National Gallery of Art, Washington DC 2013.130.1 [Source] |
I could picture the initial in my mind's eye, having seen it in a Sotheby's catalogue, but could not remember which one. Today I found it: it was sold on 9 July 1973, lot 14, and was bought by Ian Woodner for £13,000; it was not part of the Woodner bequest to the National Gallery of Art, Washington DC, in 1991, but was given in 2013.
Combining information from the 1973 description; the description of a sister-cutting, sold at Sotheby's, 17 June 1997, lot 30; and the NGA website, we can reconstruct the provenance as follows:
- Santa Maria degli Angeli, Florence: cut from fol.31 of the 3rd volume of a 4-volume Gradual (now Florence, Bibl. Laurenziana, Cod.Cor.3), written in 1409 for the Camaldolese monastery and illuminated in two stages in the first and second quarters of the century. [One of the other cuttings from the same volume is here; further information is here].

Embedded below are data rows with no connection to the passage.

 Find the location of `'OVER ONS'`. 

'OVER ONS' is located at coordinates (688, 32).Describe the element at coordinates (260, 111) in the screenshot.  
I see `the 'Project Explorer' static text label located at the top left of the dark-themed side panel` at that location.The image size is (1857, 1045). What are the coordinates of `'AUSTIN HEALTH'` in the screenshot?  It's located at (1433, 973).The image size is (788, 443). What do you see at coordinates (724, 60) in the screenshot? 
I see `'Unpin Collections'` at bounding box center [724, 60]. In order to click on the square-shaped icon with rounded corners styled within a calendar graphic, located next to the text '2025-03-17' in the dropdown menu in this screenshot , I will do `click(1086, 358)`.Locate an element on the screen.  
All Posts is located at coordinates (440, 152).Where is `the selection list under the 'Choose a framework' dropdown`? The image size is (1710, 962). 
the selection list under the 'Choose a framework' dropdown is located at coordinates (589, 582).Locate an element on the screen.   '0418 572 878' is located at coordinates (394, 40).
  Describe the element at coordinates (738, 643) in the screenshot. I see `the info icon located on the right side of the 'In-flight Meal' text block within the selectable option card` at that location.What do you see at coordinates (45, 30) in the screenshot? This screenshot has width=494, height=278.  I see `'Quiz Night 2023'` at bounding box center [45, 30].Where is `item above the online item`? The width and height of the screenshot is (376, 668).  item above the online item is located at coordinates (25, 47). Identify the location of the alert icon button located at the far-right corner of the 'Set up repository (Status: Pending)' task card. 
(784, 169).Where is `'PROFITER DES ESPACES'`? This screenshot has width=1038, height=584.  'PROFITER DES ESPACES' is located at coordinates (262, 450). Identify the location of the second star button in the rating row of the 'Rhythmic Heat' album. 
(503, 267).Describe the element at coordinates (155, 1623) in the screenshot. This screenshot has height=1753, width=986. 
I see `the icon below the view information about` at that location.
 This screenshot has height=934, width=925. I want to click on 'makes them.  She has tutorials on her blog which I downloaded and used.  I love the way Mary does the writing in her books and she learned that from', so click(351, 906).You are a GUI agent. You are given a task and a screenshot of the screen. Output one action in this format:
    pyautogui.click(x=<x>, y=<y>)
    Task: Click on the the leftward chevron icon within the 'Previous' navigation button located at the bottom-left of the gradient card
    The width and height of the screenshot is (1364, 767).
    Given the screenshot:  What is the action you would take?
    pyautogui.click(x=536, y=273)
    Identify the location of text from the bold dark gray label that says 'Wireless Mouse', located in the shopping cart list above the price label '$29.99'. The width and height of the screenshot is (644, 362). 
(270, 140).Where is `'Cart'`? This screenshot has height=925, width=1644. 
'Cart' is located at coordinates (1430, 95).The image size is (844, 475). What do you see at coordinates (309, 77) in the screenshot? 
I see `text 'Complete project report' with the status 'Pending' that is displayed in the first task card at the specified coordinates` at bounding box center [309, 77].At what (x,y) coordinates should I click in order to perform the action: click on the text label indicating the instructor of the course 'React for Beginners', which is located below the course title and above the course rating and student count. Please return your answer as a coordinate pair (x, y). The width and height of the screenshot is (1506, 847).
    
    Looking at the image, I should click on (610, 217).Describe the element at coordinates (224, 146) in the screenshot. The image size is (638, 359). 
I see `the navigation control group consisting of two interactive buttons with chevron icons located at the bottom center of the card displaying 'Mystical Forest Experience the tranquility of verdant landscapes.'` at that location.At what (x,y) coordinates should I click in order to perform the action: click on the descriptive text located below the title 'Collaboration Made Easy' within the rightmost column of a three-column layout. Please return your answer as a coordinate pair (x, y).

- Probably owned by William Young Ottley (1771-1836), who "brought to England" the sister-cutting sold in 1997, which had been "stolen by the French at the Revolution".
- Samuel Woodburn (1783-1853), London picture-dealer; sold at Christie's, 25 May 1854, lot 982.
- Henry George Bohn (1796-1884), bookseller and publisher; sold at Christie's, 23 March 1885, lot 535.
- Sir Herbert Jekyll (1846-1932), by 1903 (see below); lent in 1926-27 by Agnes, Lady Jekyll (1861-1937) to the BFAC exhibition.
- Mrs Humphrey Cox; sold at Sotheby's, 7 September 1973, lot 14.
- Ian Woodner (1903-1990), New York; by inheritance to his daughters, Andrea and Dian Woodner, New York, 1990; gift to the NGA, 2013.